ユダヤ人は陰謀論の興隆で大いに苦しんできた。最も顕著なのは、ヒトラーの陰謀論である。それで、自らのイカレた考えを紡ぐことよりも、もっとよく知っていると考えるものだ。小さな集団が世界を取り仕切っているという概念は、あまりにも好奇心をそそるので無視できないと少数のユダヤ人は考えているものの、多くはそうする。例えば、メイル・カハネは資本主義や民主主義を、ユダヤ教を排除する意図で広めた異教徒の概念だと見ていた。ハレディーム(超正統派)ユダヤ人の中には、シオニズムがユダヤ教を破壊する悪魔的な策略だと見なす者もいる。
もっと世俗的な調子で、1975年にイスラエルへ移ったカナダ人のチャーミッシュは、近年、イスラエルの主要な陰謀論家として浮上してきた。彼は、ジョン・F・ケネディがモサドによって殺されたとか、ヒラリー・クリントンが上院に行くために自分の息子を反故にされたと信じている。チャーミッシュは、「イスラエルの指導的なUFOの研究者」としても描写されてきた。だが、チャーミッシュの中心テーマは、ニューヨークに基盤を持つ、世界を仕切っている外交問題評議会にまつわる古参のアメリカ人右翼の流言である。主流から外れた右派の典型的なスタイルとして、『イスラエルの最後の日』は、人騒がせな題目をつけて、地方の曖昧な出版社が発行した、かろうじて編集された大言壮語である。また、チャーミッシュの熱の入った長談義、過度に詰め込んだ説明、歴史の肝心なところで自分を気前よく評価するのも、おなじみだ。彼は、右派が普通にする印刷上のやり過ぎ(太字やイタリック体が多過ぎる。一文が七つの疑問符を並べて終わっている)や、ごちゃごちゃした余談に甘んじている。

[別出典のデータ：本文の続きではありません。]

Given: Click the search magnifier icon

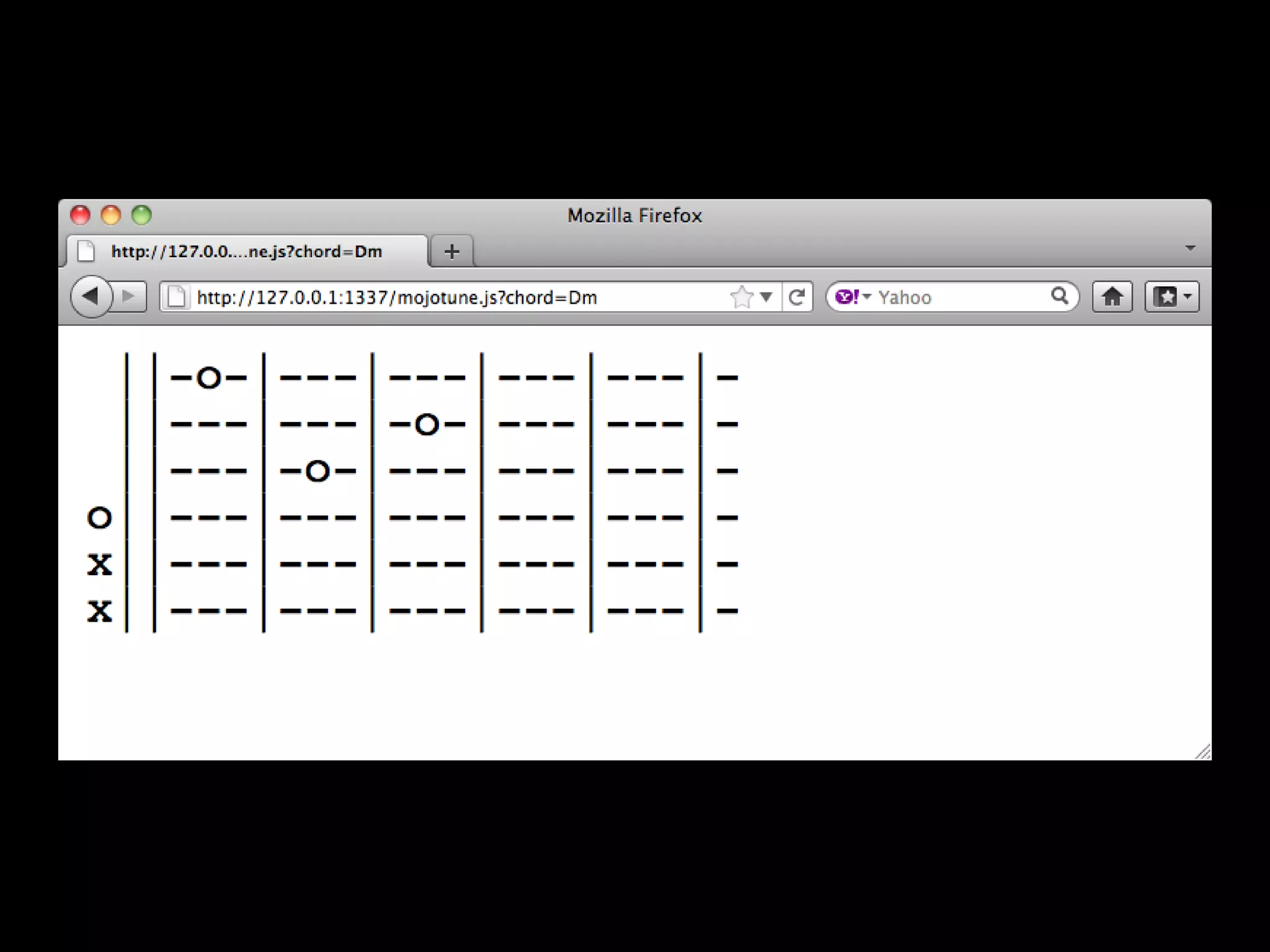Looking at the screenshot, I should coord(1059,296).
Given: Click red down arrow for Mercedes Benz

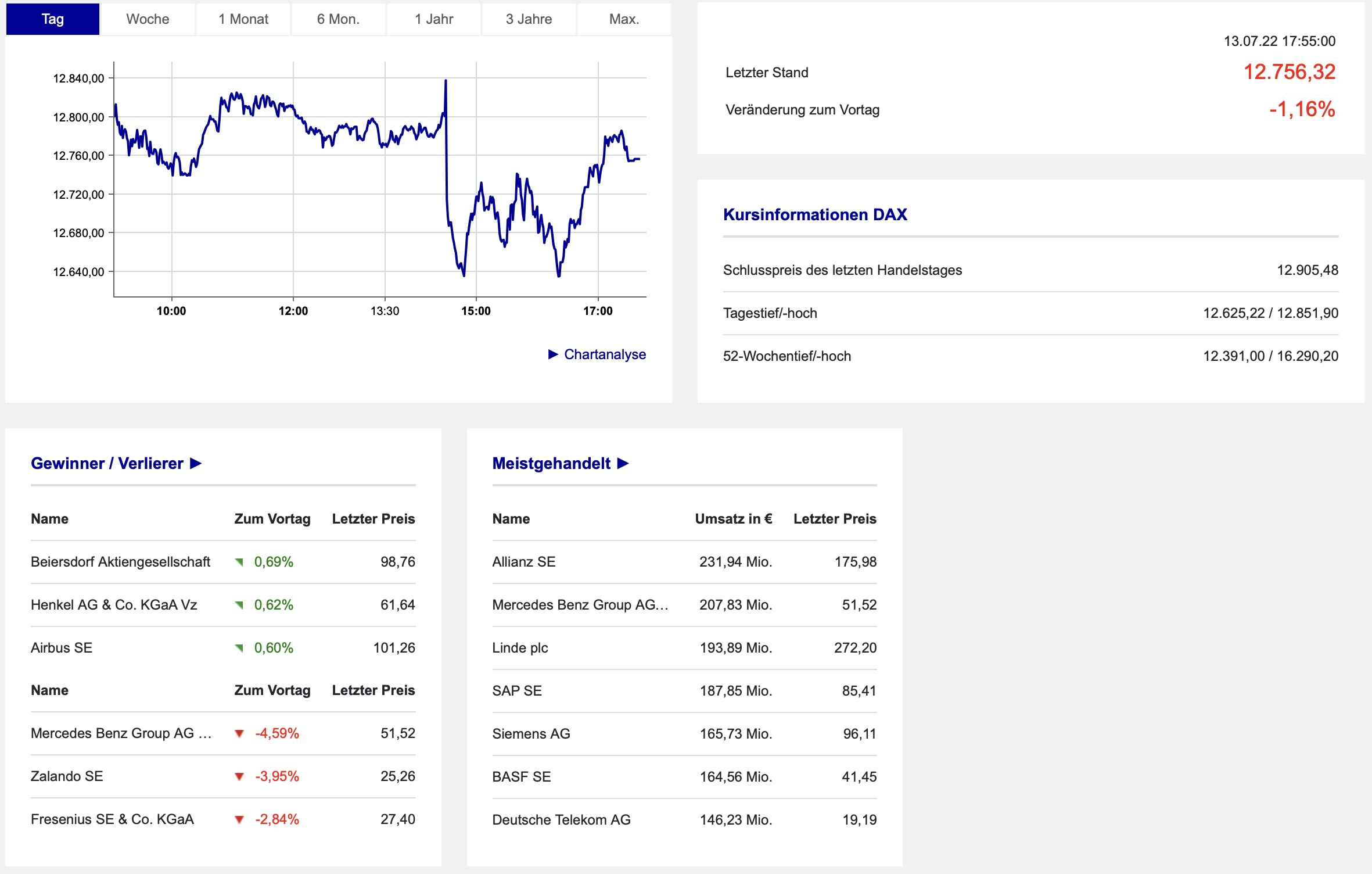Looking at the screenshot, I should point(239,733).
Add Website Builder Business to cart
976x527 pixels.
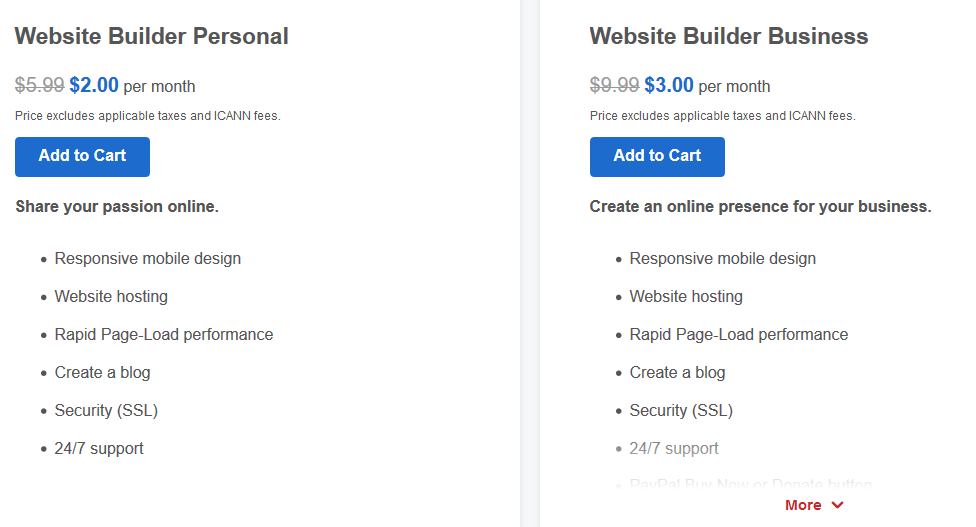(657, 157)
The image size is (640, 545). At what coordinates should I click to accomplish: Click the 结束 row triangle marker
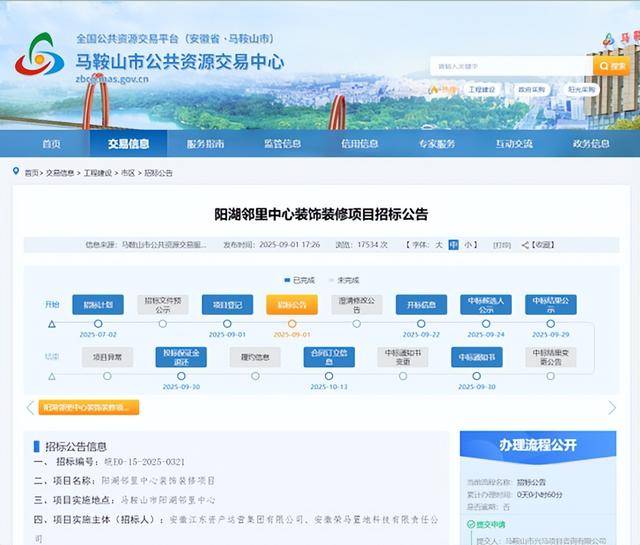[52, 376]
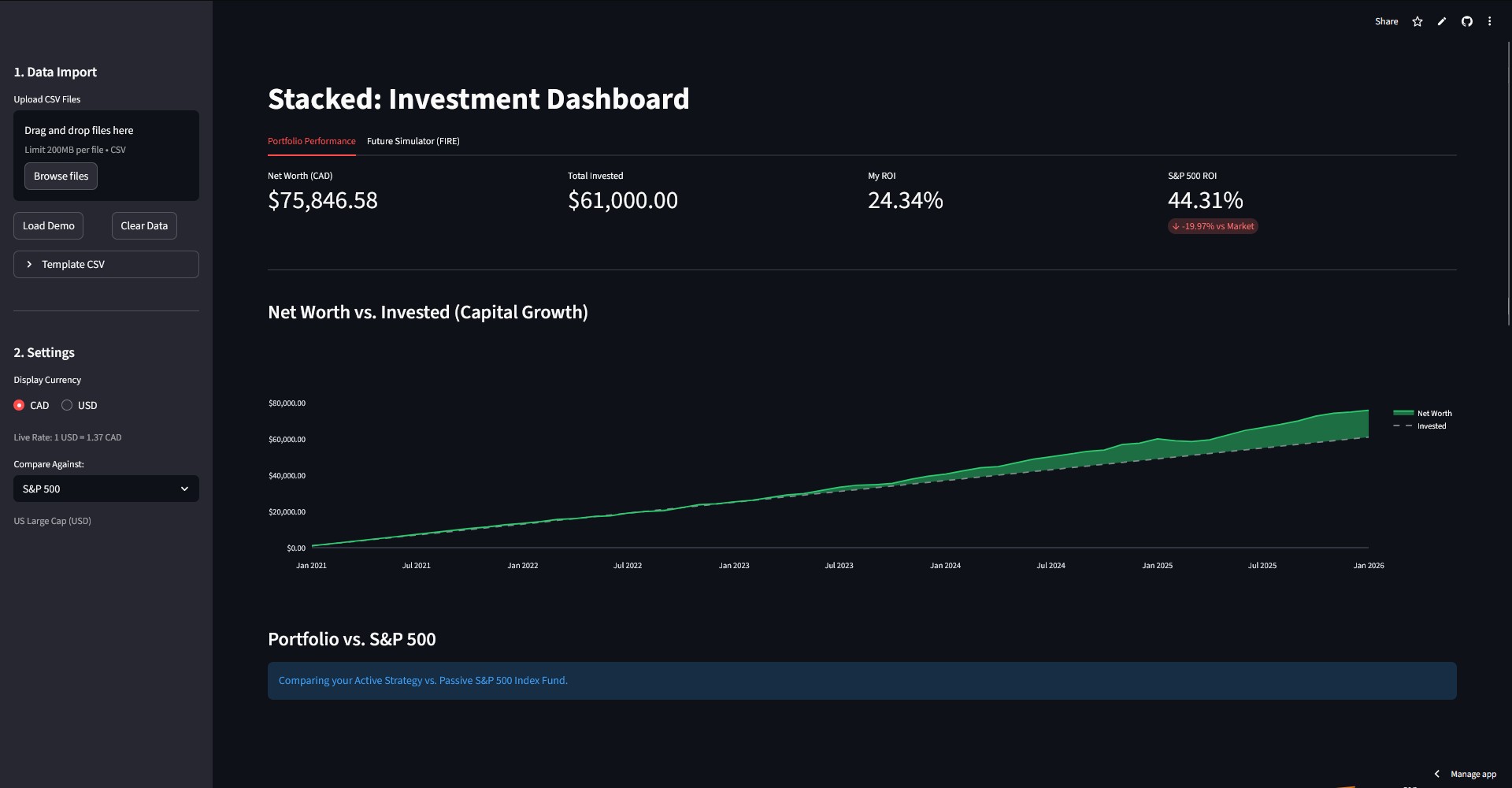Open the GitHub repository icon
This screenshot has height=788, width=1512.
(x=1466, y=21)
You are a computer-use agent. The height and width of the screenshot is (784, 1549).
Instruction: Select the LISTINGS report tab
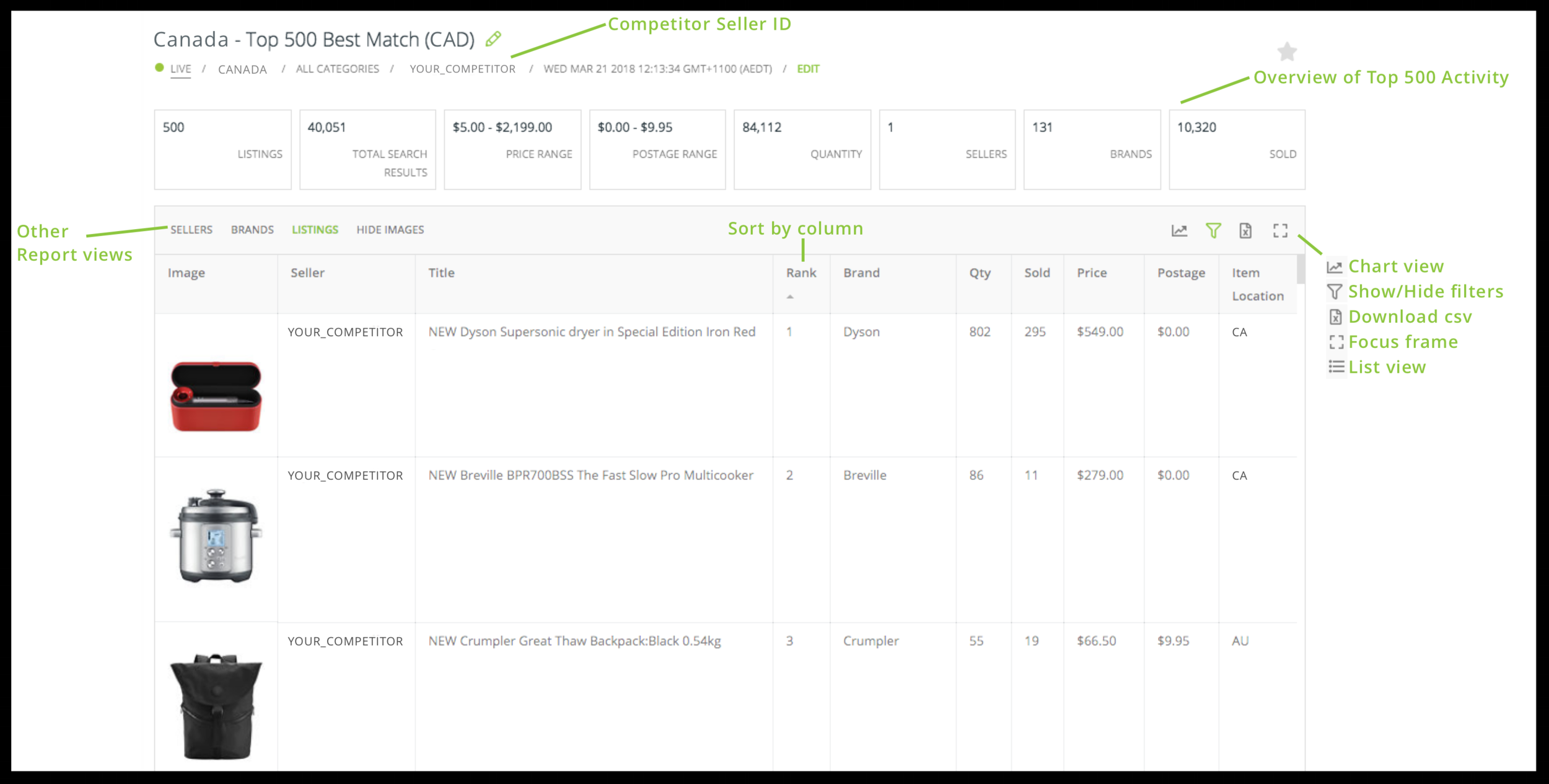tap(315, 230)
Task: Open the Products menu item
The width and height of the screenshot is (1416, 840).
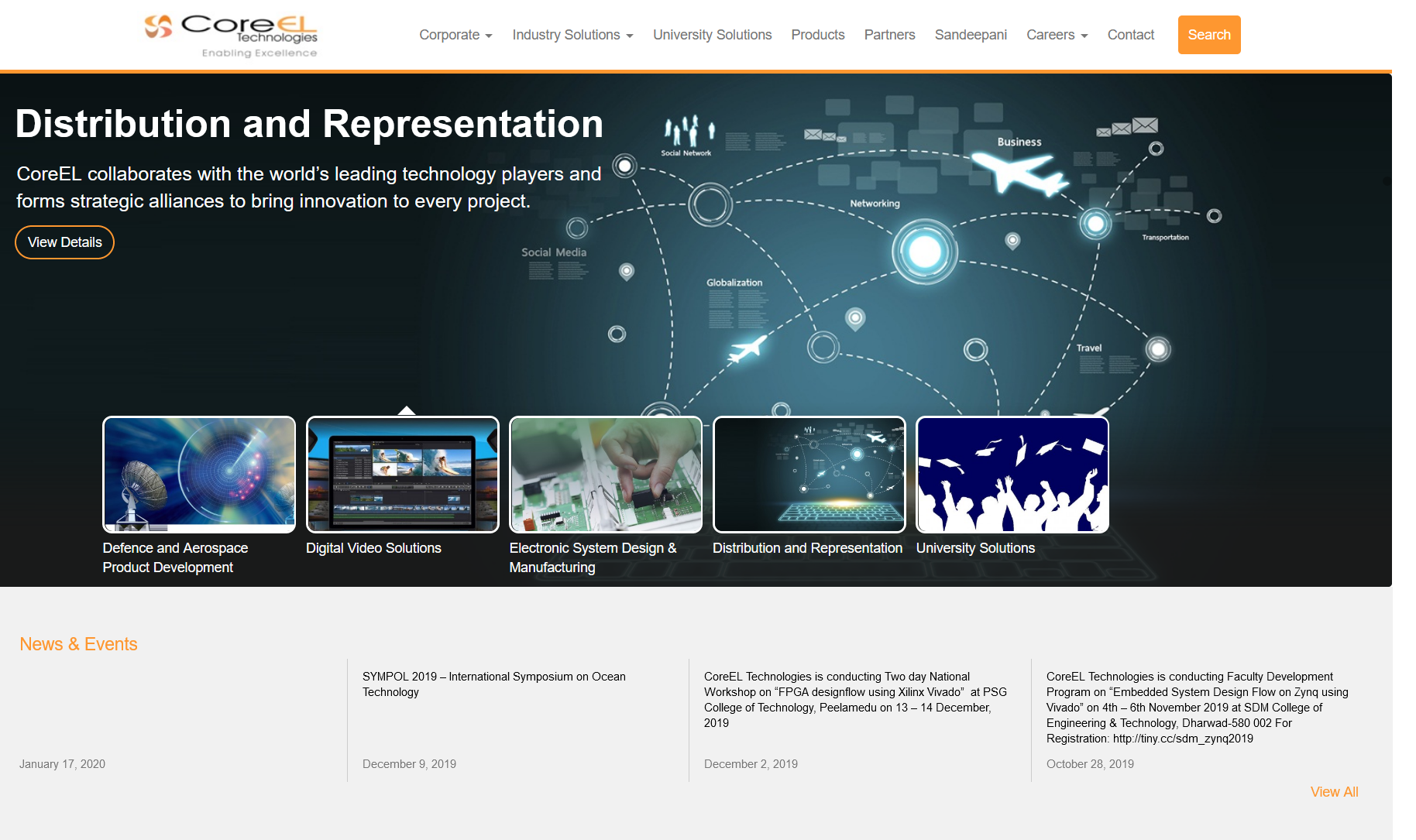Action: 817,35
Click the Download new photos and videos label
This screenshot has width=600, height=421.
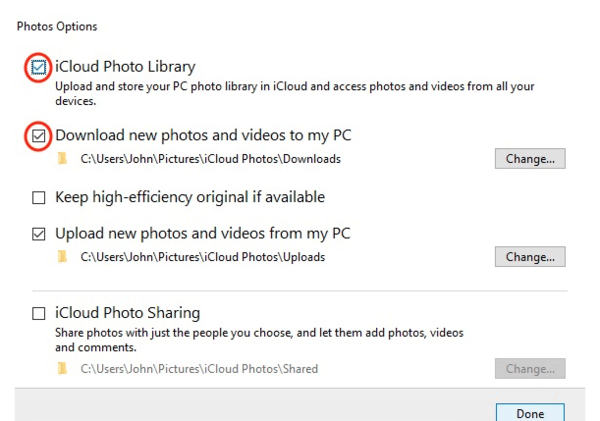pyautogui.click(x=203, y=135)
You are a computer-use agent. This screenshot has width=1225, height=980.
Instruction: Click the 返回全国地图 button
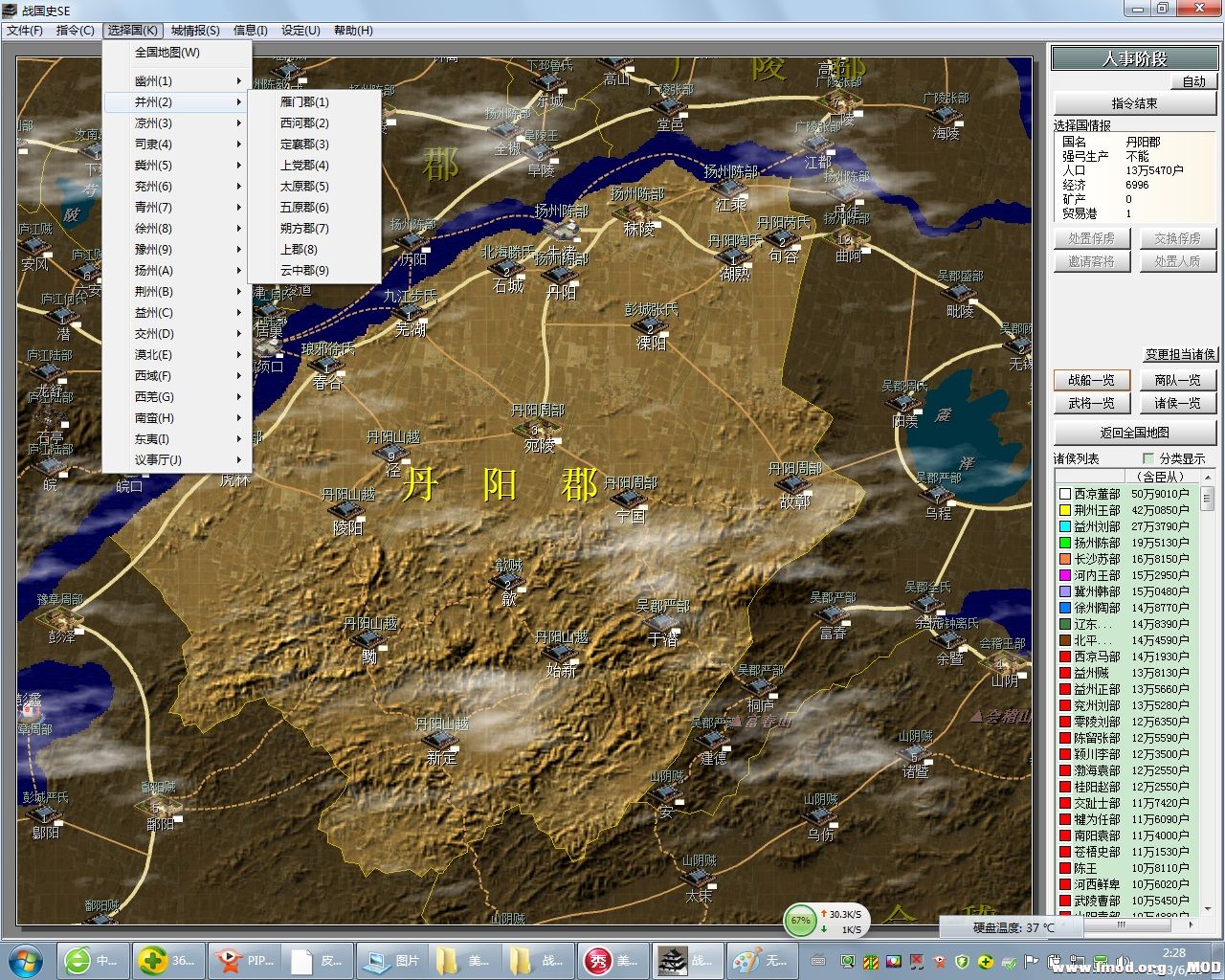point(1134,433)
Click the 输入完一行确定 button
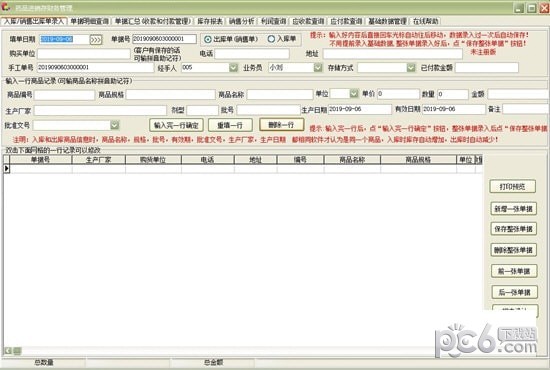Image resolution: width=550 pixels, height=370 pixels. click(x=176, y=125)
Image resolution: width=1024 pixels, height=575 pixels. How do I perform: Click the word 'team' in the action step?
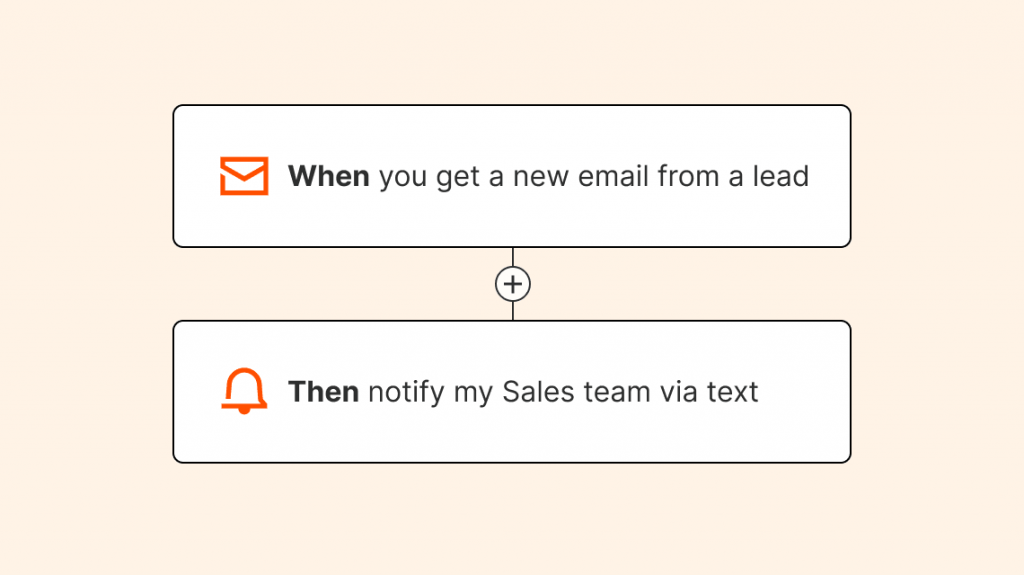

これらを軽率な過失ではないと想い描くならば、チャーミッシュは何を明らかにしているのだろうか。ダヴィド・ベン・グリオンとハイム・ヴァイツマン(英国当局がシオニスト運動を仕切るために見つけることのできた「最小の倫理的な売国奴」だとチャーミッシュが綽名で呼ぶ一組)の時代以降、イスラエル政治を密かに取り仕切ってきた外交問題評議会を「その目的が一つの世界政府である呪われたカルト」だと識別している。さらに最近では、外交問題評議会が和平プロセスを望んだ時、「肝をつぶした」エフード・バラクは、彼の外交問題評議会の「主人達」に忠順に従った。その驚異的かつ悲しい事例は、実はチャーミッシュが、イスラエルで従っていることのようだ。
2004年2月26日追記:この大著の著者については、私のウェブ記載事項「バリー・チャーミッシュはホロコースト修正主義者か」をご覧ください。